That feel-good story resonates with customers, too, and the service and quality they find at the restaurants means some incredible consumer scores. Wherever it opens, Chicken Salad Chick has a throng of excited customers lined up, and the brand counts 300,000 loyalty members—that’s more than 2,000 members per store.
For comparison, Starbucks has just over 1,000 loyalty members for each of the company’s U.S. locations.
There will be some evolutions in the coming years for the brand, with a focus on off-premises operations such as catering and bulk chicken salad, known as Quick Chick in the company.
“Because the product is made from scratch with no additives or preservatives, there’s a limited shelf life of about five days. That sets us up really well for Quick Chick,” said Deviney. “That helps our average ticket be higher than our competitors because people come in and get a salad for lunch but get more to take home for dinner.”

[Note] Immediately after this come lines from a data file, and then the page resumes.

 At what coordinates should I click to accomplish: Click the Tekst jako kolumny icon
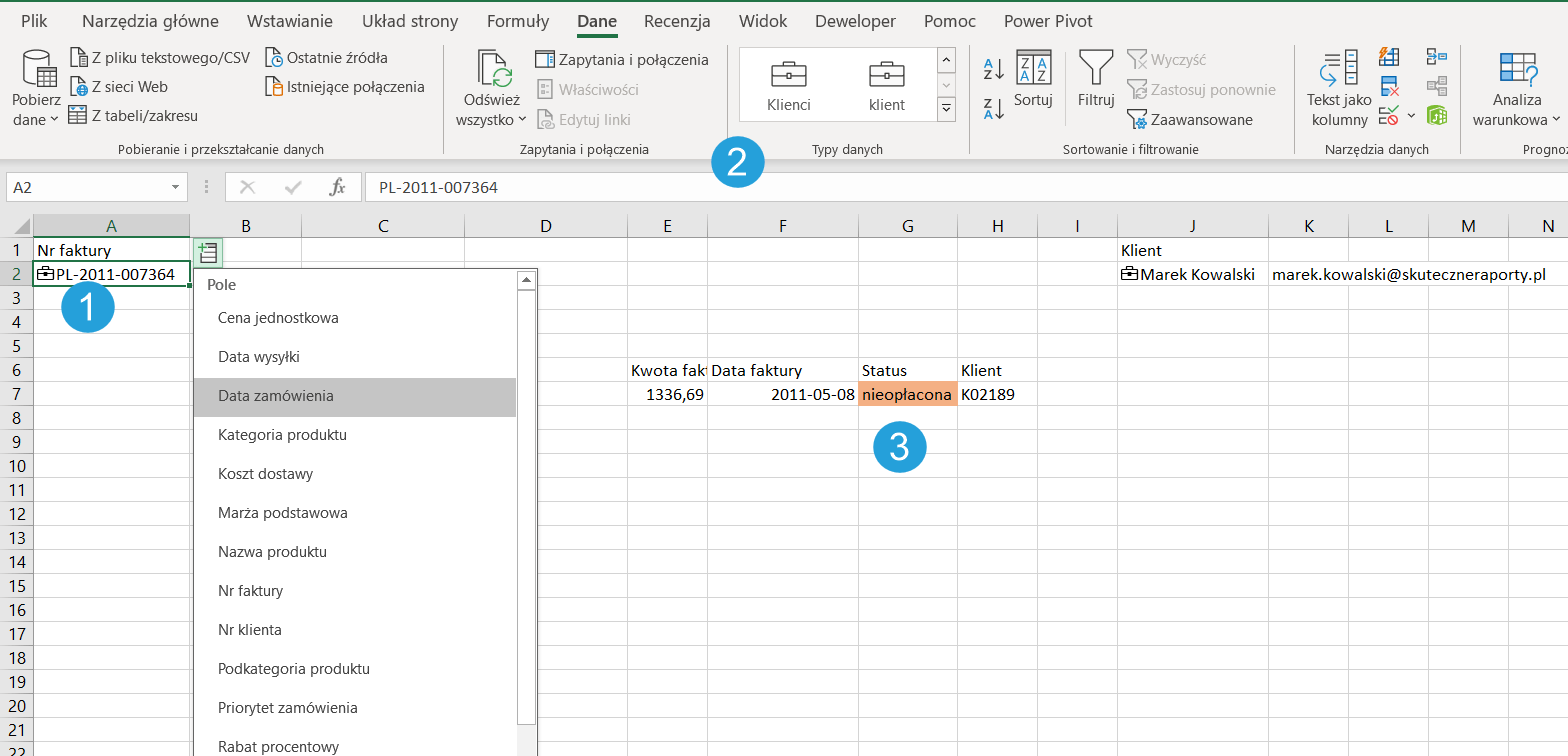(x=1338, y=70)
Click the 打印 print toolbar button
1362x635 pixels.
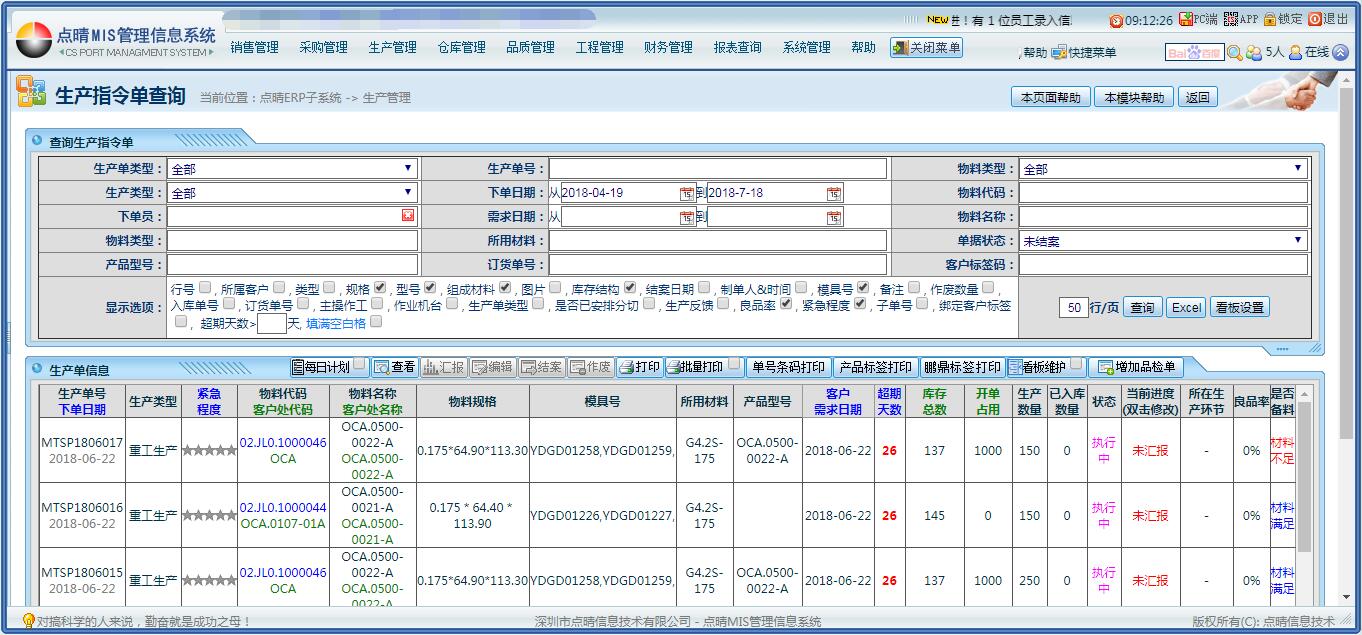[x=640, y=367]
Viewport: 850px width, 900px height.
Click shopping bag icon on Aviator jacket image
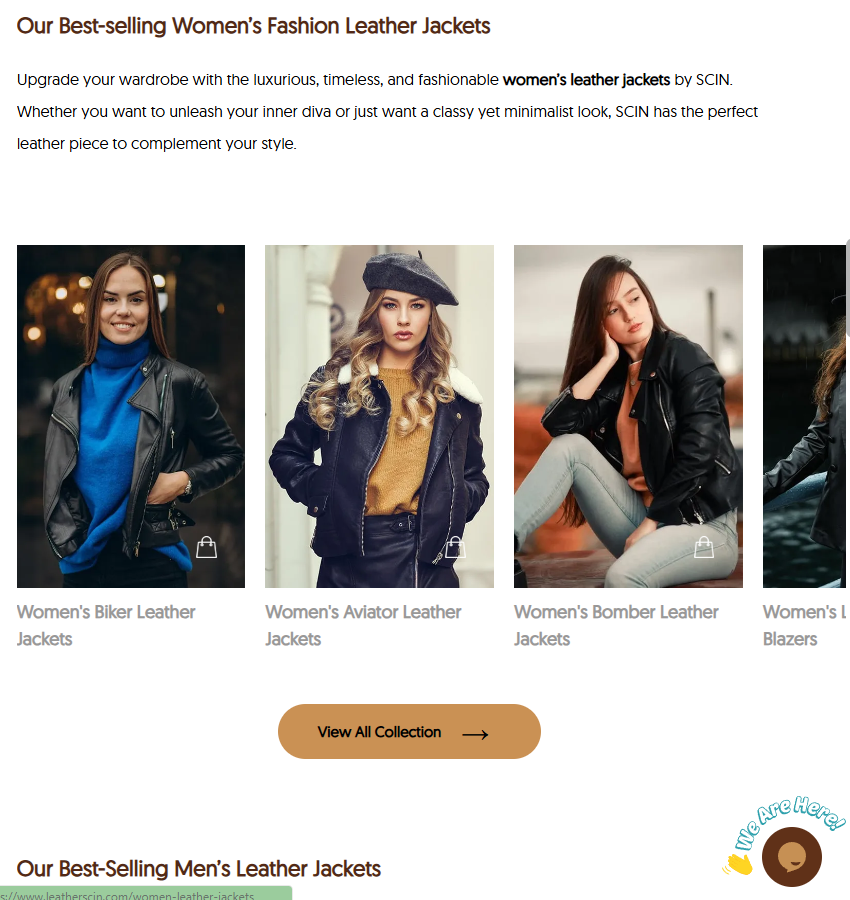(x=455, y=547)
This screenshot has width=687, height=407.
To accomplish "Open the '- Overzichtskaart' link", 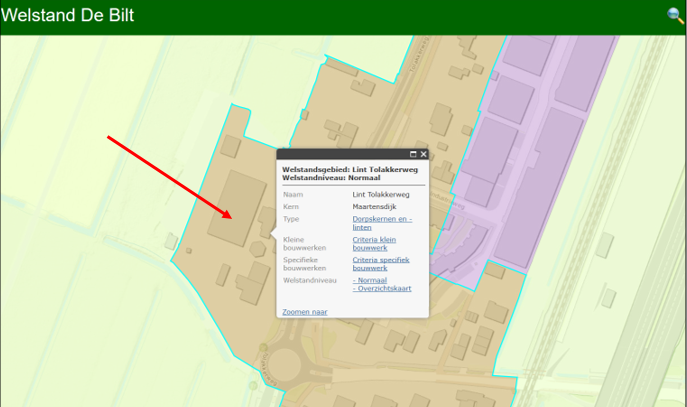I will click(x=382, y=288).
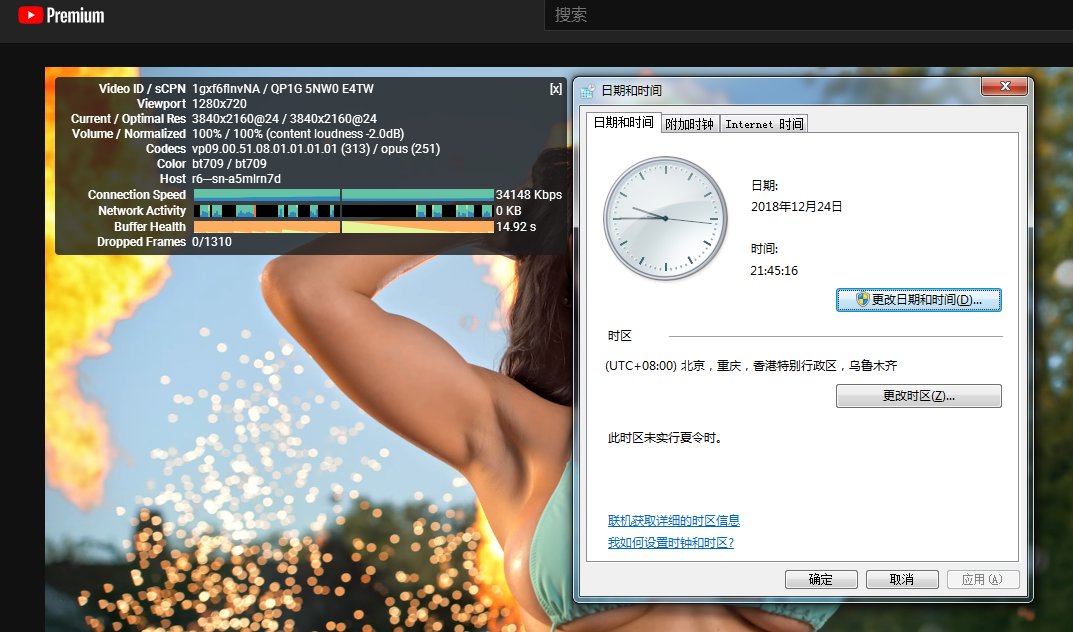Click the 日期和时间 dialog title bar icon
This screenshot has width=1073, height=632.
[588, 91]
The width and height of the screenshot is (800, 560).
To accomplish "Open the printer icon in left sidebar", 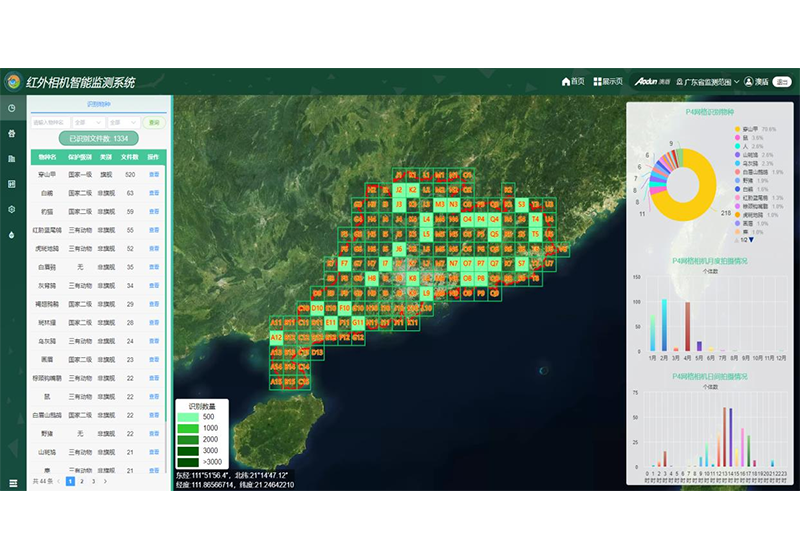I will pos(12,133).

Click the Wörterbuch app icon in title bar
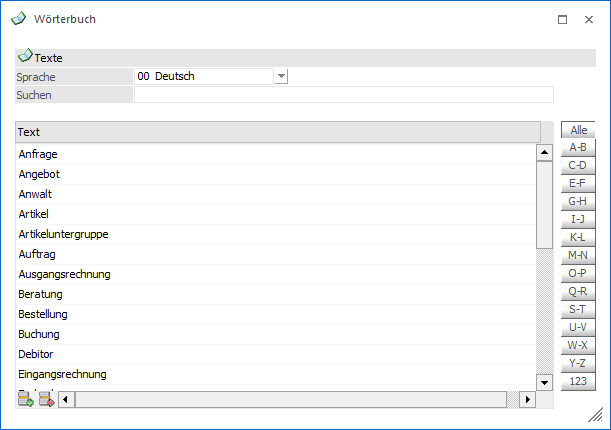[x=18, y=19]
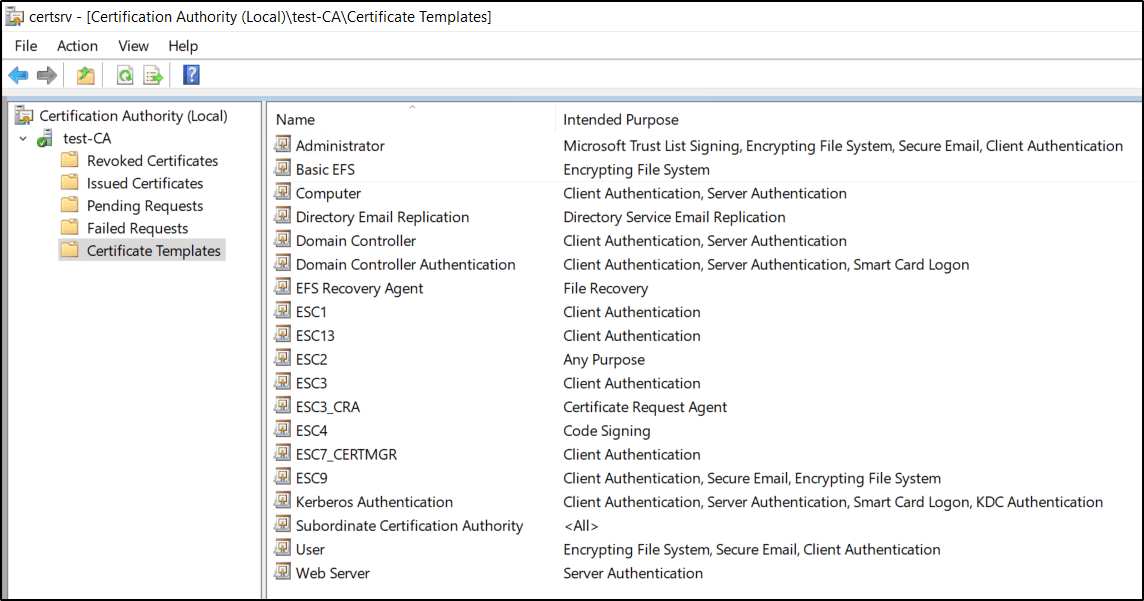This screenshot has width=1144, height=601.
Task: Sort by the Intended Purpose column header
Action: pos(620,120)
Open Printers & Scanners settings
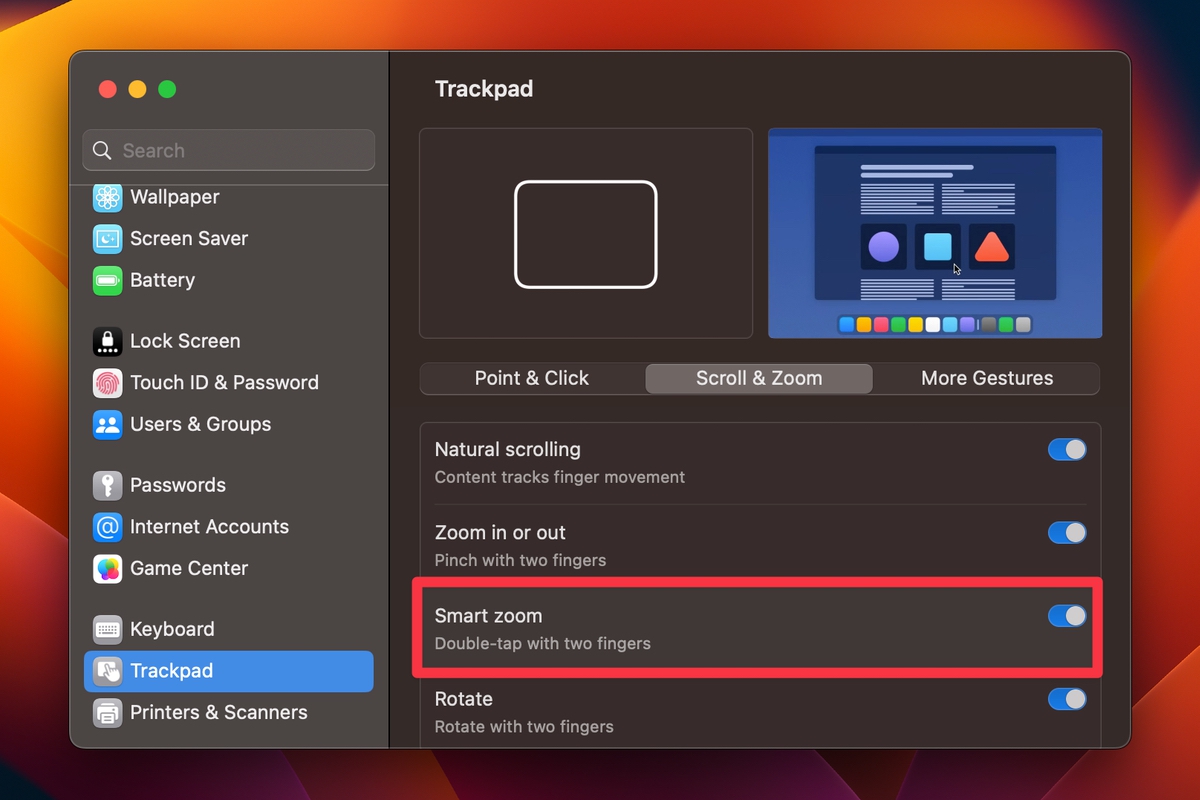 coord(218,712)
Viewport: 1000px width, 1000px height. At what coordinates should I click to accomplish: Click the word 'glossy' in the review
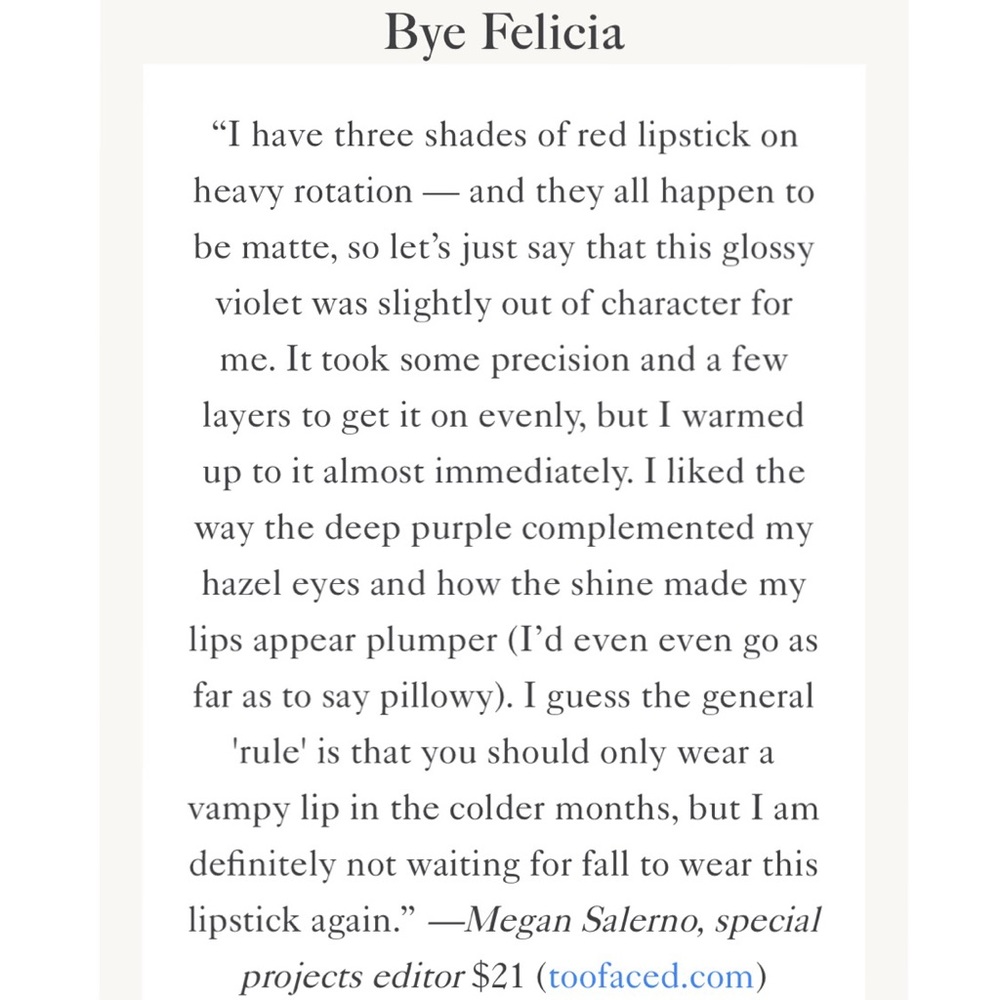click(x=768, y=249)
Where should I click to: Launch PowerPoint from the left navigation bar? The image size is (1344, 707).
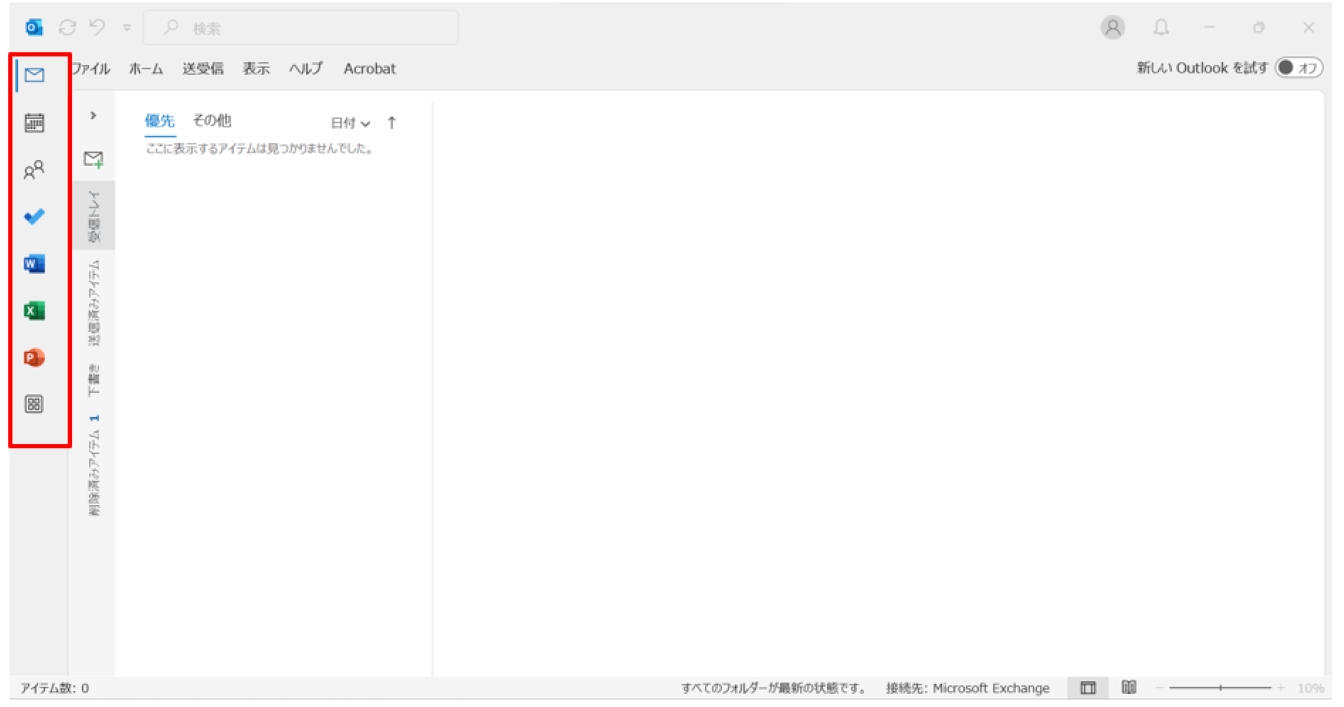(x=34, y=358)
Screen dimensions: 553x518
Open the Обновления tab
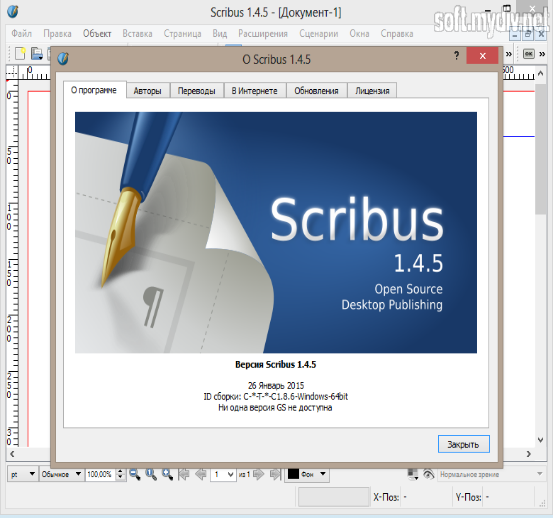pos(316,91)
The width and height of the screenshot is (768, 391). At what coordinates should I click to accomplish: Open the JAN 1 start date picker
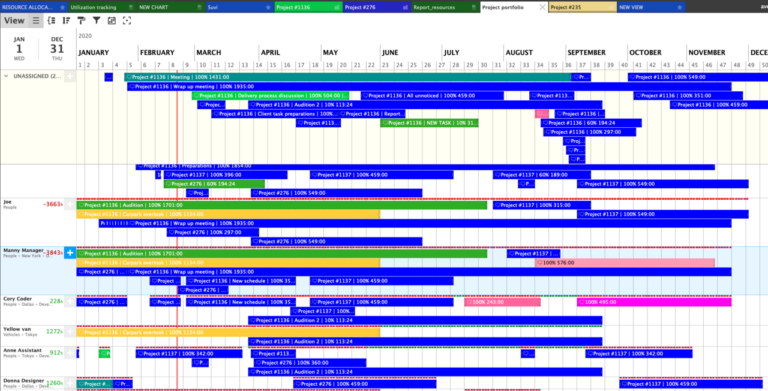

Right now, the to-go offering accounts for about 25 percent of the business, but Deviney is eyeing larger refrigerators to expand the offering and put bulk sides out front as well.
Behind the counter, there have been a lot of tech updates, such as a new tablet-based point of sale system that allows for deeper connectivity for digital ordering and other third-party tools. That makes the push toward sophisticated off-premises offerings simpler, especially catering.
“We’ve been in the business but we haven’t focused as much as we have this year. So it’s looking at that holistically to see what we should be offering and what does the sales cycle look like,” said Deviney.
There’s clearly a lot going on at the concept, and now with Brentwood on board Deviney said he’s eager to return from six months of finance work. “Now that that’s done, I can get back to the real job,” he said.